A separate record does say that Ms. Melder has had symptoms for “quite some
time,” but confirms that she is “primarily suffering from fibromyalgia.” (Tr. 64) Medical
records from 2002 show that Ms. Melder’s condition then was very similar to her
condition in 2010. (Tr. 67-74) Ms. Melder performed her past relevant work until 2005,
almost three years after the medical tests in 2002.
The evidence from the relevant period shows that Ms. Melder suffered from severe
fibromyalgia with associated chronic pain. Her attorney made it clear at the
administrative hearing that the ALJ had all relevant medical records. (Tr. 95) The
Commissioner did not err in consideration of medical records from six months after the
end of the relevant period. The ALJ certainly did not err by failing to consider medical
records that were not in existence until three months after his decision.
The only medical evidence from the relevant time period that Ms. Melder cites to
support her argument that she suffered additional severe impairments lists only
fibromyalgia as an impairment, the same impairment found severe by the ALJ. Ms.
Melder failed to cite any medical evidence to support her contention that her other
impairments were severe. Accordingly, the ALJ did not err in finding only Ms. Melder’s
fibromyalgia with associated pain as severe.
Past Relevant Work
A claimant is not disabled if she retains the residual functional capacity to
perform: (1) the actual functional demands and job duties of a particular past relevant
job; or (2) the functional demands and job duties of the occupation as generally required
by employers throughout the national economy. Wagner v. Astue, 499 F.3d 842, 853
(2007). The ALJ may seek vocational expert testimony to evaluate a claimant’s ability to
perform past relevant work. Id.
In this case, the ALJ found that Ms. Melder retained the RFC to perform light
work. (Tr. 84-86) Ms. Melder did not present an argument, or reference any evidence,
to challenge the RFC determination. (#11)
The VE testified that Ms.

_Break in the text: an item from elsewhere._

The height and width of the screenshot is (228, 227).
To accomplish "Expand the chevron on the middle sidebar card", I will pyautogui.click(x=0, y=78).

Melder performed her past relevant work as a
bookkeeper and office manager at the sedentary, skilled level. (Tr. 141) Ms. Melder
performed her past relevant work as it was generally performed in the national economy.
(Tr. 141) The VE testified that a hypothetical individual with Ms. Melder’s RFC, age,
and educational and work history could perform this past relevant work. (Tr. 141-142)
Ms. Melder states, without any supporting argument, that the ALJ’s past relevant
work finding was not supported by substantial evidence. (#11 at p. 10-11) When an
ALJ’s hypothetical captures all of the concrete consequences of a claimant’s
impairments, as here, VE testimony constitutes substantial evidence supporting the ALJ’s
disability determination. Buckner v. Astrue, 646 F.3d 549, 561 (8th Cir. 2011).
The VE’s identification of Ms. Melder’s past relevant work, combined with the ALJ’s
RFC finding and hypothetical, was sufficient to support the ALJ’s finding at step four.
The Court has reviewed all of the evidence in the record. There is sufficient
evidence in the record as a whole to support the Commissioner’s determination that
Rebecca Lynn Melder retained the RFC to perform her past relevant work.
Accordingly, this appeal is DENIED, and the Clerk of Court is directed to close
the case, this 1st day of February, 2013.